• What the task asks
Each line in the listing is to be restated exactly.

• Exercise data

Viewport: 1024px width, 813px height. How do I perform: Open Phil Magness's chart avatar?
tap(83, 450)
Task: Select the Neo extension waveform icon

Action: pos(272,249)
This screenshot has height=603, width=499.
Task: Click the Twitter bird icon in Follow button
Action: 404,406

• Answer to the exercise
Viewport: 1024px width, 813px height. How do I perform: Open Phil Magness's chart avatar?
tap(83, 450)
Task: Select the Neo extension waveform icon

Action: pos(272,249)
This screenshot has height=603, width=499.
Task: Click the Twitter bird icon in Follow button
Action: 404,406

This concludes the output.